---------- WORKING DATA ----------

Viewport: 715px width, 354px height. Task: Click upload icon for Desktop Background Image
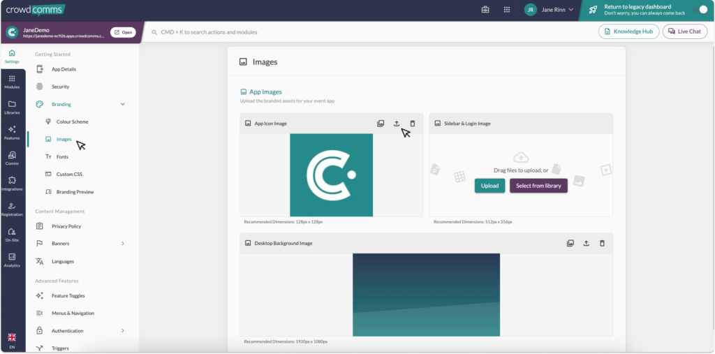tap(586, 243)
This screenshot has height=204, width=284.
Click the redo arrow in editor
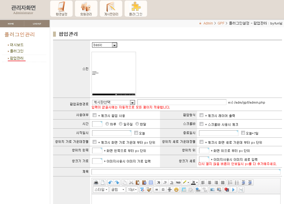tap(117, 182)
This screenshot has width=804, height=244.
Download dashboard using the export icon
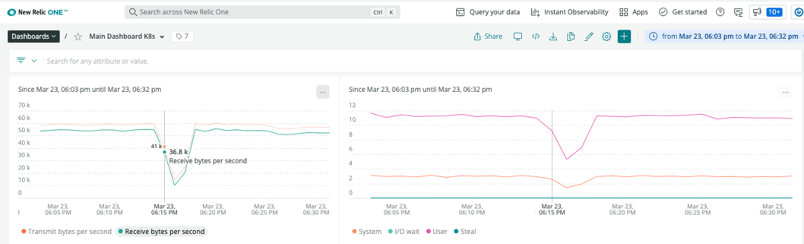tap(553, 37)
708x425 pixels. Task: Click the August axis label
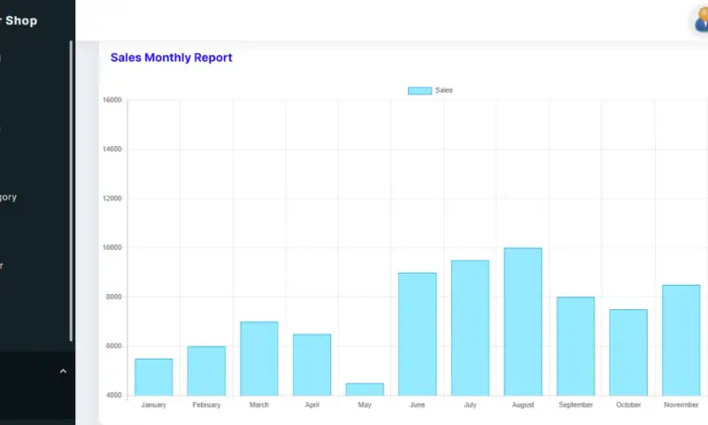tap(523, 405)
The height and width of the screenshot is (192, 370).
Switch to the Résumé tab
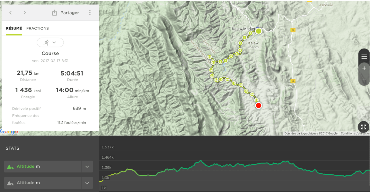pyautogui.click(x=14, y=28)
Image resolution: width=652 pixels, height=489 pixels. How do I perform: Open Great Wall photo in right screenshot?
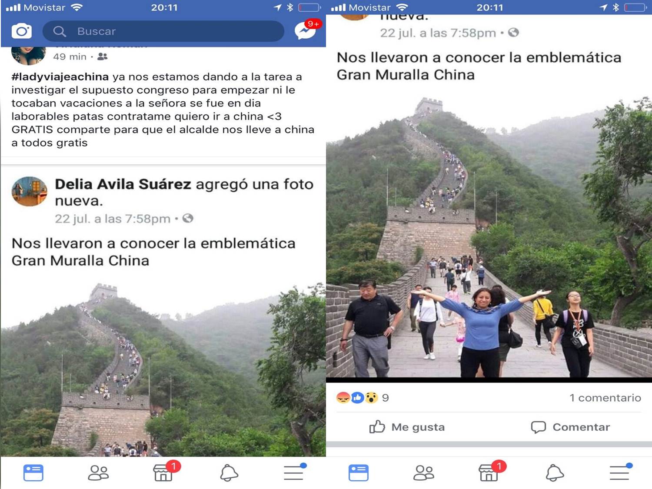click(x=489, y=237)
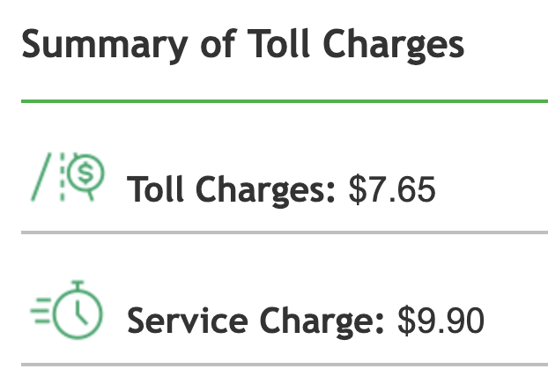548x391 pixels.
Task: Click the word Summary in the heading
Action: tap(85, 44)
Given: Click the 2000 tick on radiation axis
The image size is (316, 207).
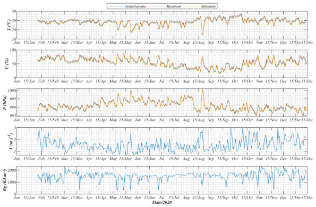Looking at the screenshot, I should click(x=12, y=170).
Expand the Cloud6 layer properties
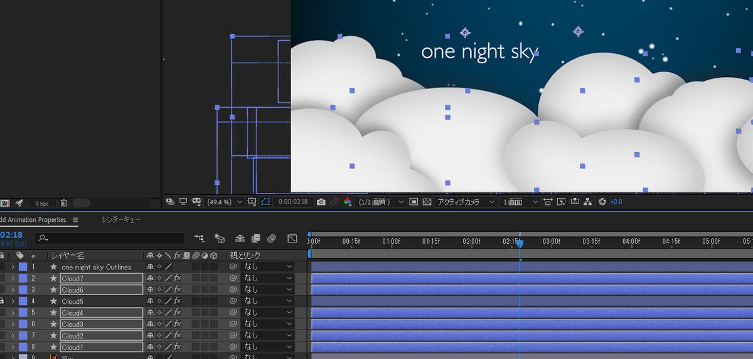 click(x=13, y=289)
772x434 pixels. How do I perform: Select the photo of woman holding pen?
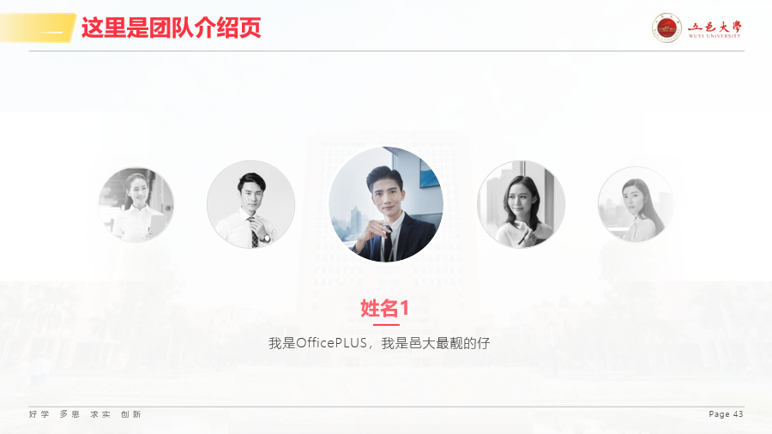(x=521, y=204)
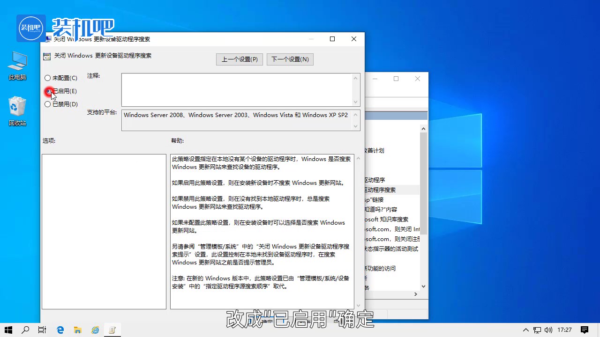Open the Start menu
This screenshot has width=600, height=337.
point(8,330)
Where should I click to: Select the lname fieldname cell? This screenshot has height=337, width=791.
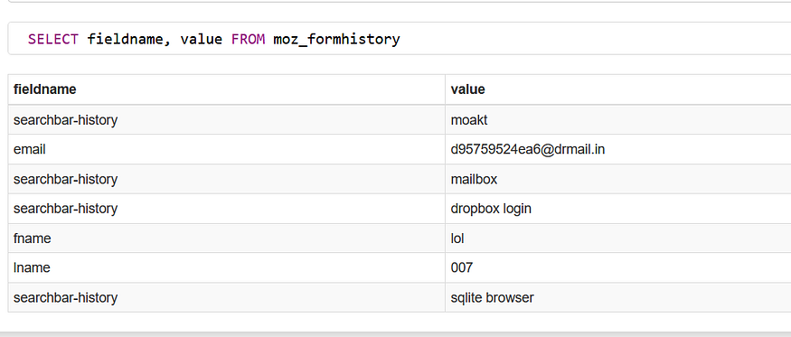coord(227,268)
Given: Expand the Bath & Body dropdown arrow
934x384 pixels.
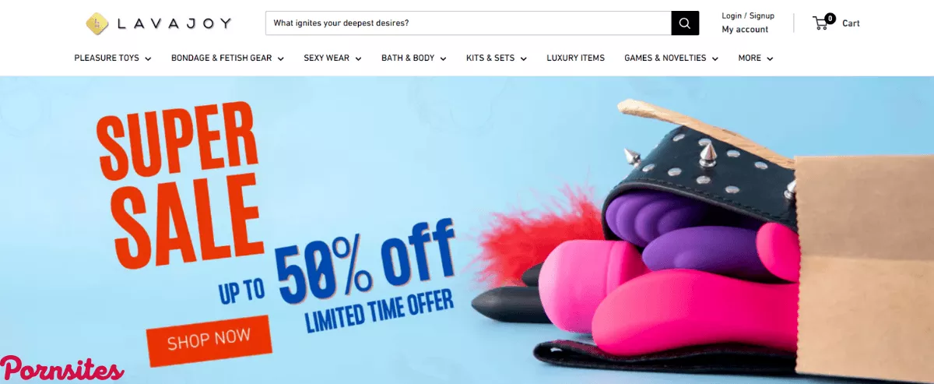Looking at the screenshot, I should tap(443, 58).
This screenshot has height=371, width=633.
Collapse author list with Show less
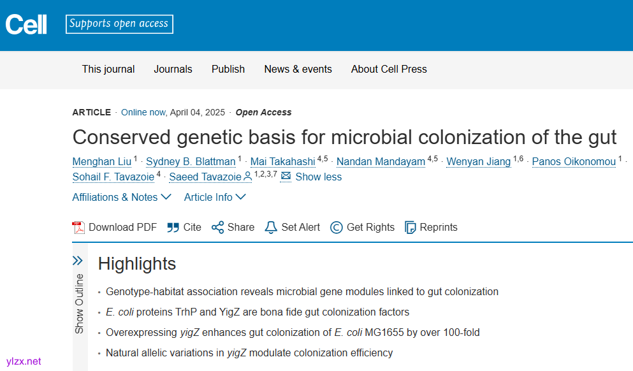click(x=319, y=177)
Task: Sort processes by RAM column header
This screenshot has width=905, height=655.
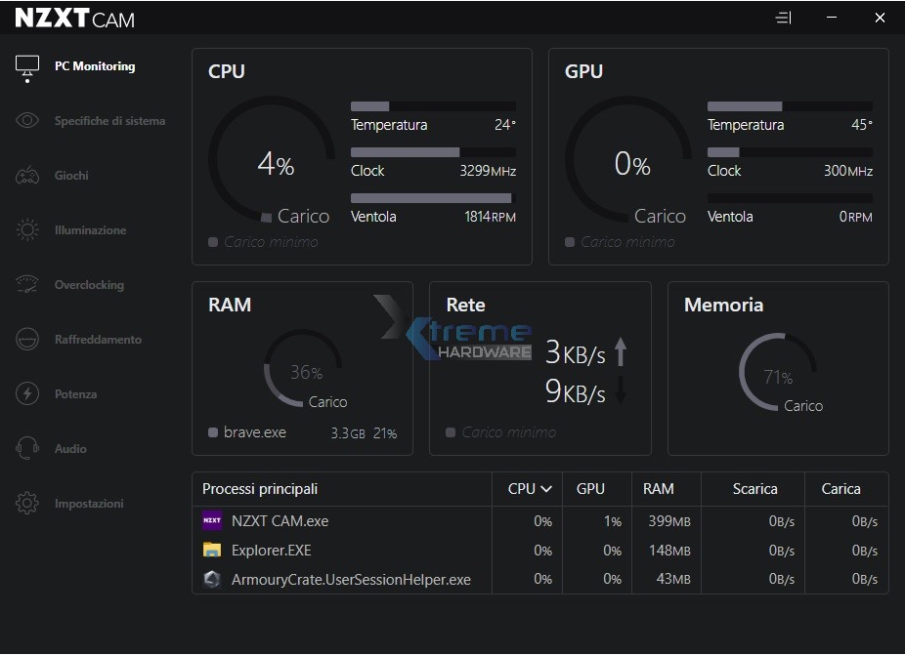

----------
---------- WORKING DATA ----------

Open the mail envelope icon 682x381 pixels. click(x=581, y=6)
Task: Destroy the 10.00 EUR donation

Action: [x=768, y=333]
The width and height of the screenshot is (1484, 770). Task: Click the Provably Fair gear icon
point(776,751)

----------
---------- WORKING DATA ----------

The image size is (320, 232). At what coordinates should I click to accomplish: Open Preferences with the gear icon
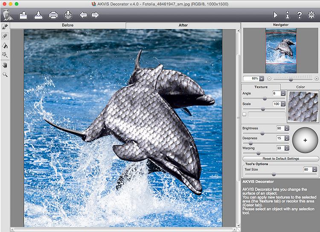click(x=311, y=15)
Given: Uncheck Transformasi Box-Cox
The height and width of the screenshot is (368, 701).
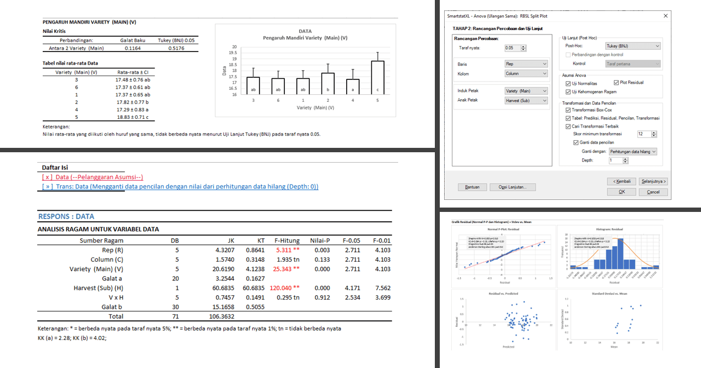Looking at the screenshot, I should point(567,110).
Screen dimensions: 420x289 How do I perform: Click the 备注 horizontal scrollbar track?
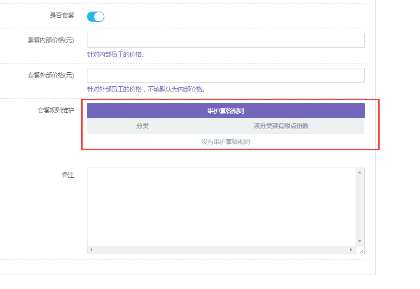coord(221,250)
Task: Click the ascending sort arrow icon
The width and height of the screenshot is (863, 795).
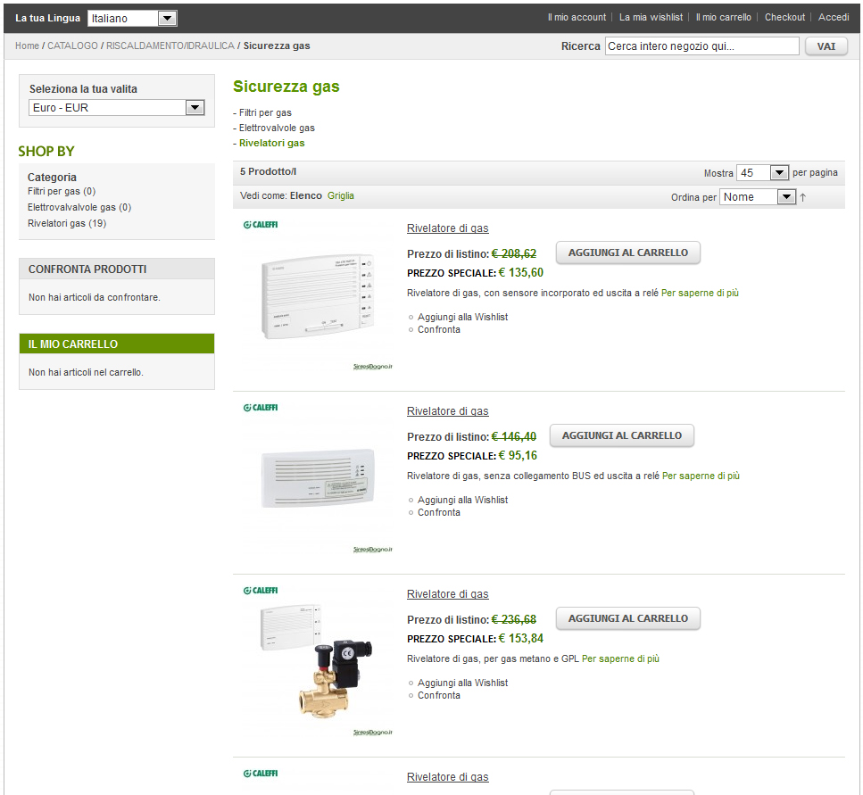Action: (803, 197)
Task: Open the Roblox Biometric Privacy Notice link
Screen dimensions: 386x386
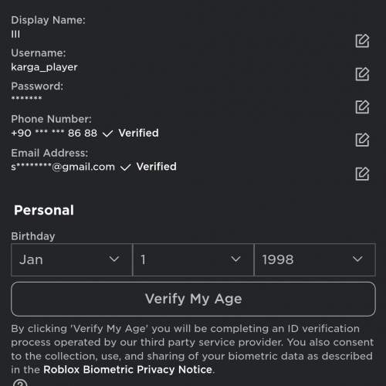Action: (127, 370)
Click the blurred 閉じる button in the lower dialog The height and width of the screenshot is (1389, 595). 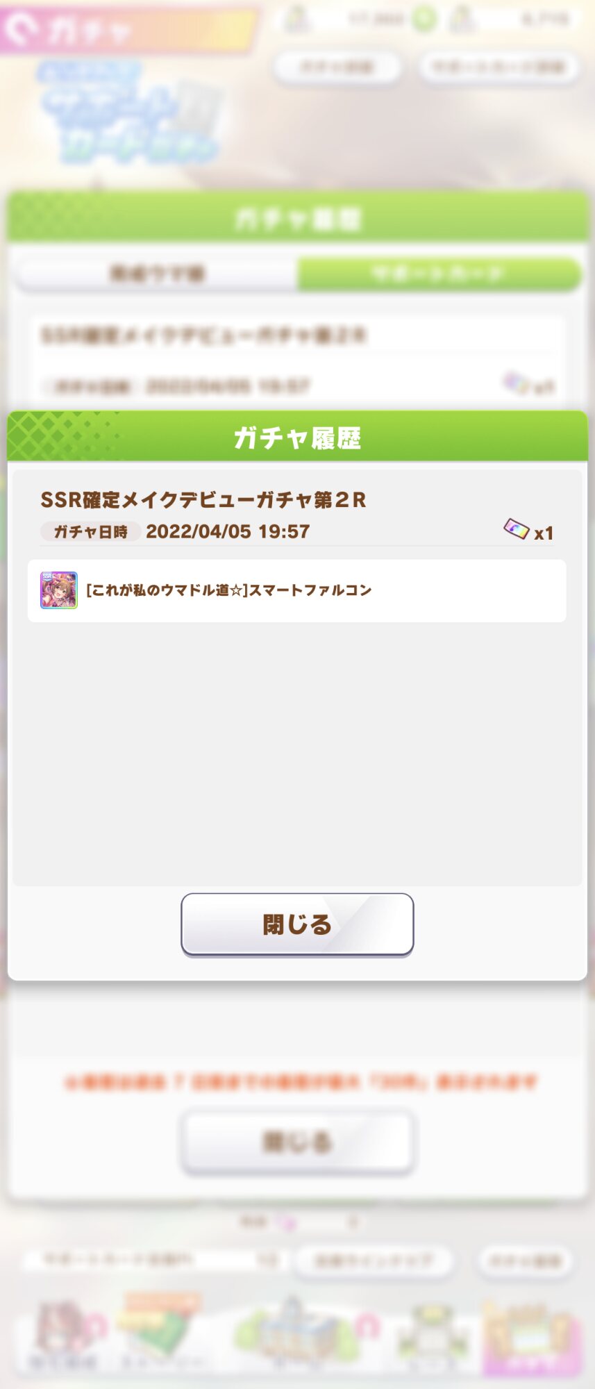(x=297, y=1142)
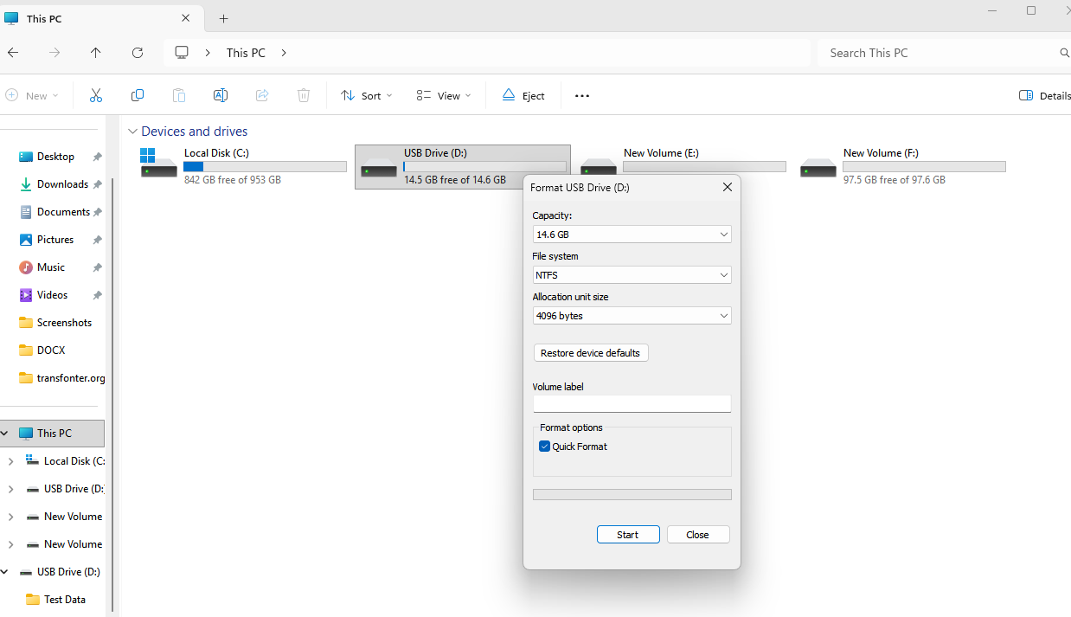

----------

**YOUR GOAL:**
Say how many lines of the records include the string "Given"; the number alone is enough.

**SOLUTION FOR THIS TASK:**
3